O nosso alerta usando o exemplo deste outro edifício refere-se à necessidade de tomar medidas de protecção ou segurança, que muitas vezes se concretizam já quando já se torna um pouco tarde ou desnecessário.
Fica o aviso de prevenção e o nosso espirito de observação, para que a entidade bancária tome medidas.
No edifício do banco Santander no Largo do Chafariz as varandas apresentam “bouquets” suspensos nas varandas (originais) para a via pública, saídos da base das cantarias onde a humidade alimenta o desenvolvimento destas ervas daninhas. Ironicamente, quase parece que o banco se “engalanou para a festa da Flor”.
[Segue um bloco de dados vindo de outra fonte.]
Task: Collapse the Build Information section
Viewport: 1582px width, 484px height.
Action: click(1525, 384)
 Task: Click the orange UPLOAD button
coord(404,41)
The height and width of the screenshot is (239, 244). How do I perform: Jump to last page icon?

A cantaria mole que serve de base às varandas, originária do Cabo Girão e de origem vulcânica, foi muito utilizadas em várias construções na Madeira.
Mas nos dias de hoje os cuidados de conservação são poucos ou nulos. As ervas abundam e as raízes vão destruindo, sendo autênticas bombas de relógio.
Nos dias de hoje muitas vezes nem as instituições oficiais e particulares preservam o património e a cidade apresenta o estado dos seus edifícios degradado, não sendo exemplo para os particulares.
Mas há que tomar cuidados, antes que a desgraça bata à porta. Fica o aviso.